2. Ask them to inhale deeply until their belly looks like a beach ball.
3. Tell them to exhale and feel the release of pressure in their belly.
4. Repeat steps two and three for about five minutes.
Five Senses Fun
The possibilities are endless with this mindfulness routine. Encourage children to explore their curiosity and focus on how things taste, feel, smell, sound and look. Tuning into their five senses will not only pull children into the present moment but give them the opportunity to develop their likes and dislikes, too.
Take them on a playground picnic, for example, and ask them the following questions:
1. What sounds do you hear?
2. Can you identify any natural smells such as flowers, dirt or marsh?
3. Do you see anything familiar? Anything new?
4. How do the monkey bars feel beneath your hands?
5. Which flavors do you taste?
Parents of middle schoolers understand the roller coaster of emotions pre-teens experience. Offer them a succinct list of meditative practices that will help them navigate complex feelings and develop a strong sense of self.

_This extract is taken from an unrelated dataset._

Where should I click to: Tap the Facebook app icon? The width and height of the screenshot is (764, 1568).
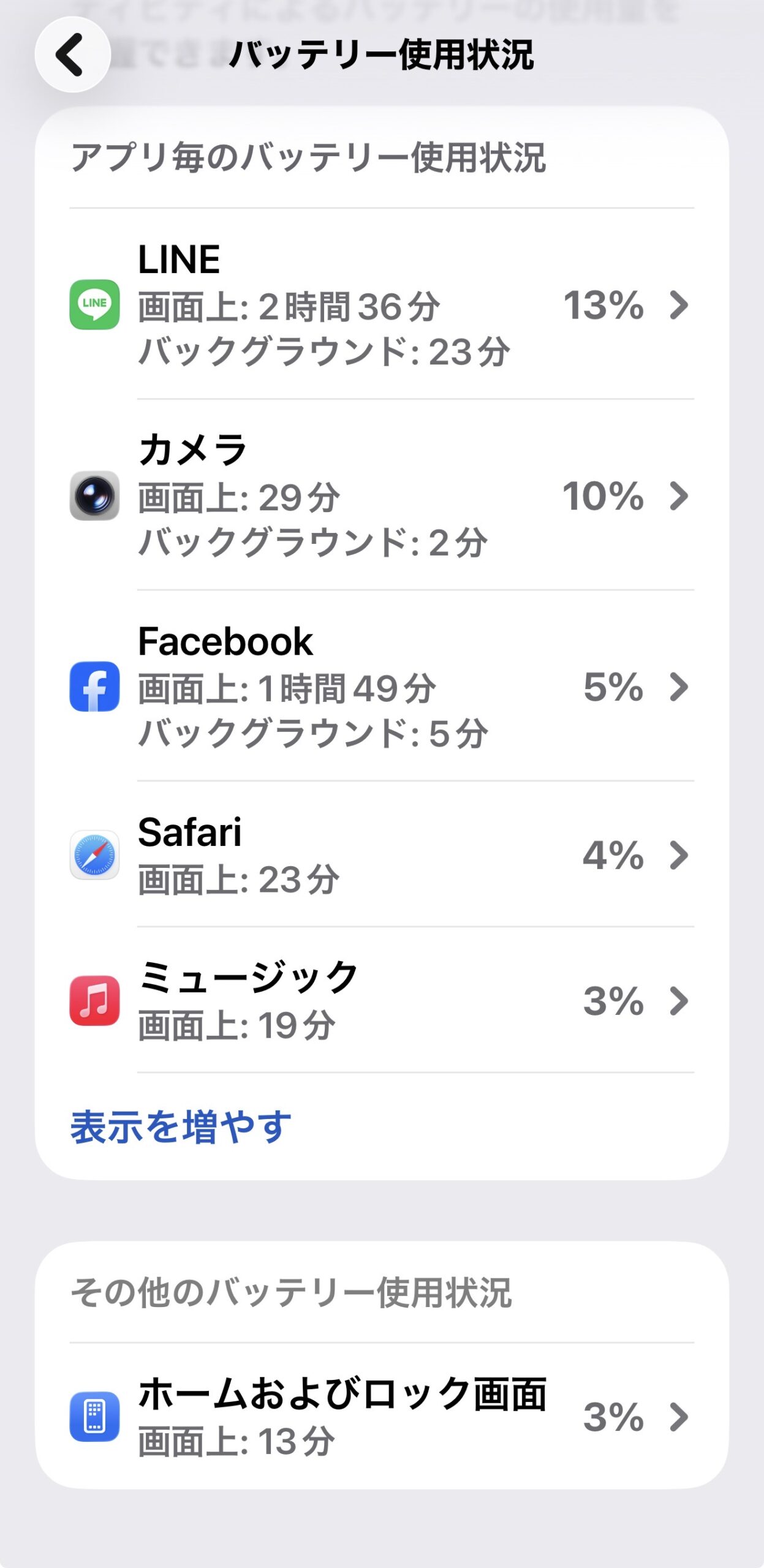(94, 687)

Incorporate technology into meditation. Encourage your child to download mindfulness apps like Three Good Things: A Happiness
Journal, Headspace and Stop, Breathe & Think.
Make a happiness collage. Invite your child to dig through magazines, family albums and even social media to create a collage of their favorite things.
Create a self-portrait. This seemingly simple art project will reveal your child’s inner thoughts. Drawing a self-portrait will also give them the opportunity to reflect on how they feel, which characteristics they value most and how they portray themselves to the outside world.
Install an Affirmation Station. Hang a full-length mirror and surround it with colorful, positive self-talk posters. Children stand in front of the affirmation
station and repeat mantras like I am strong, I am intelligent or I will change the world by being kind to gain confidence and affirm that they are loved.
Children on the cusp of adulthood live life without a rearview mirror. They focus entirely on what lies ahead, be it the next party, the next internship or the next class assignment. Practicing mindfulness helps them embrace the “now,” which we as adults understand as a fleeting season of carefree fun.
• Incorporate mindfulness into dorm decor by outfitting teens’ rooms with positive mantras.
• Add a journal to their college packing list so they can spend time reflecting on the good of every day.
• Invest in a high-quality pair of headphones so your teen can listen to their favorite playlist or mindfulness podcast during their drive to school or walk across campus.